March in the Annex

March marks the first exhibition of Fountain Street's Annex artists. Chris Plunkett, Catherine Weber and Felipe Zamora will have work on view through April 1, 2018. The Annex artists are a part of Fountain Street for one year and in that time they mount a three person show. Annex memberships are specifically geared to emerging or under represented artists seeking gallery exposure in the Boston Area. The artists share some of their ideas and processes below.

Chris Plunkett

Fields Corner #3

Fields Corner #3

My artistic roots lie in Graffiti art. In my adolescent/teenage years no other form of art could compare with the excitement and intrigue that lay in the sub culture of Boston's 1990's graf scene. It wasn't until college that I finally picked up a paintbrush and tried my hand at oil painting. I haven't looked back since.  

I paint what surrounds me. I paint the snapshots of everyday Boston urban landscape. I paint the natural landscape that coexists with Boston. I also paint where I work, where I travel, and really anything that I feel deserves the time to stop, observe, and capture.

My studio is located next to my Dorchester home, in a one car garage, I recently converted into a work space. I make it a point to go to the studio every night, once the work day is done; once the kids are put to bed. My only regret is that this routine, albeit consistent, will never allot me the time I need to paint the many ideas I have for my work. But, I suppose it's better than having no ideas at all. So, I spend a great deal of time prioritizing concepts, taking pictures, sketching, etc. in order to be sure that each composition I create is the one that captures what I want to get across to the viewer.

Lately I've been more and more intrigued by rainy and cold days - I find a beauty in them. I think it speaks to the grittier side of our humanity. It's important to appreciate that we exist, live, work, and thrive in these conditions. I believe that its uniqueness and beauty is worth capturing.  

Catherine Weber

Pink Scalloped Lichen in Process

Pink Scalloped Lichen in Process

My current focus in the studio is work that incorporates fallen trees and lichens. Instead of canvas or wood panel, my substrate is a 2 inch slice of rock maple, black walnut, or cedar wood. I am exploring how encaustic can imitate lichens, some from real specimens, others from my imagination. I may begin to take this series beyond lichens to new and more challenging places, always focusing on the beauty of wood on which I work. 

In this series, I start by photographing lichens in nature and looking for specimens online. I print them and look at them for a long while, trying to understand how I might replicate the textures in wax. I draw from techniques learned from teachers who have shared their approach to using wax to create sculptural work, as well as experimenting on my own. As for working with the sliced wood, when I come across a fallen tree that I like, I seek out the owner and ask for some wood.
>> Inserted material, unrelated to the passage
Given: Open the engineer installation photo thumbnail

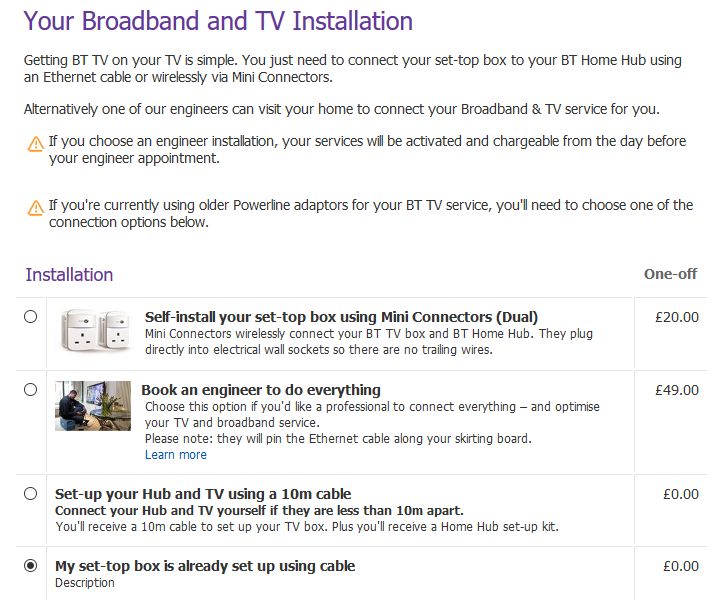Looking at the screenshot, I should 94,405.

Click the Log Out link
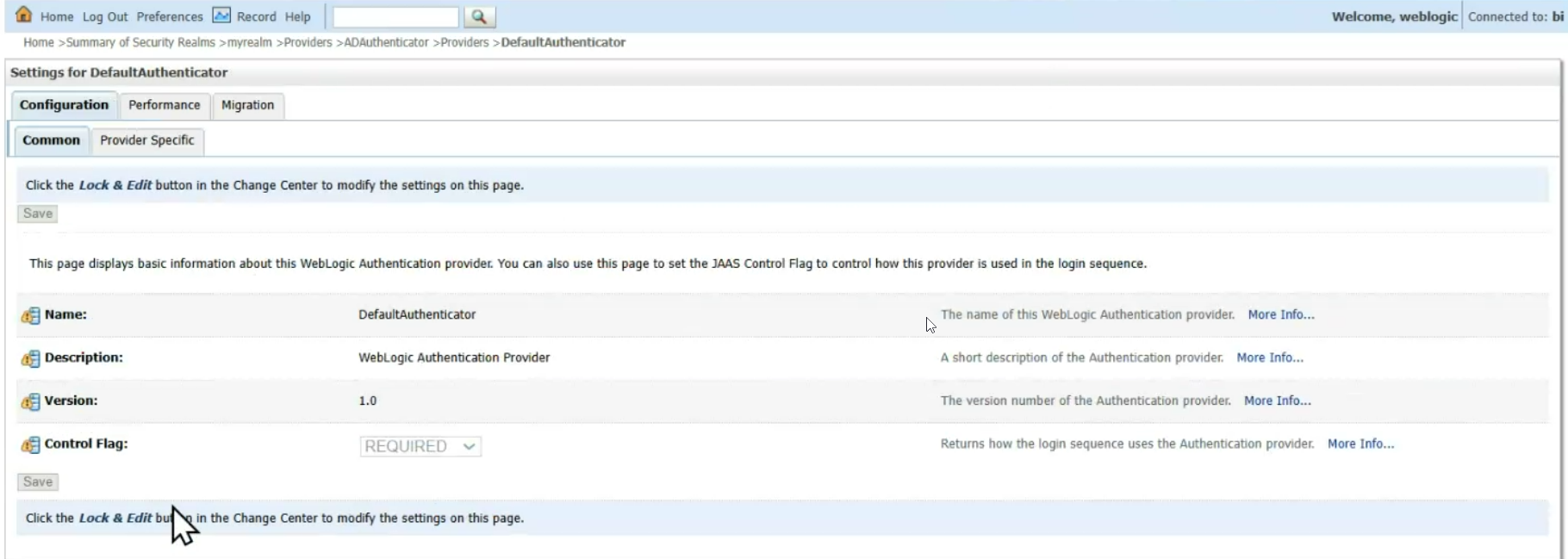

I have it sliced up and set it outside for many months to dry out before working on it. I then sand it and prepare it with linseed oil, and finally begin building a painting. Often I have a half dozen pieces hanging on the walls of my studio in different states of completeness. I take them each down in turn and build on them as the inspiration comes, until I feel that they are done. Some paintings are evolving for as many as 6 months. 

Felipe Zamora


I like working from photographic references, usually from my own pictures. For portraits, my favorite thing is to work from seated models. I tend to mix a lot of dry and wet media. Oil is my favorite medium, but it is the one I use the least due to the drying time. In the future, I hope to have a stronger pro-environmental message attached to my pieces. For now, I’m exploring the visual aesthetics that please the eye, while using found materials to raise awareness about consumption. 

I start by grounding the surface after finding a proper format. Then I proceed to determine the pigments I will need.  Some sketching shows through in the final result. With smaller works, the graphite helps distinguish the elements I outline, while on the bigger canvases I go directly and start “sketching” with paint. There is a lot of observation prior to proceeding. Most strokes are carefully thought out, while others evolve through experimentation.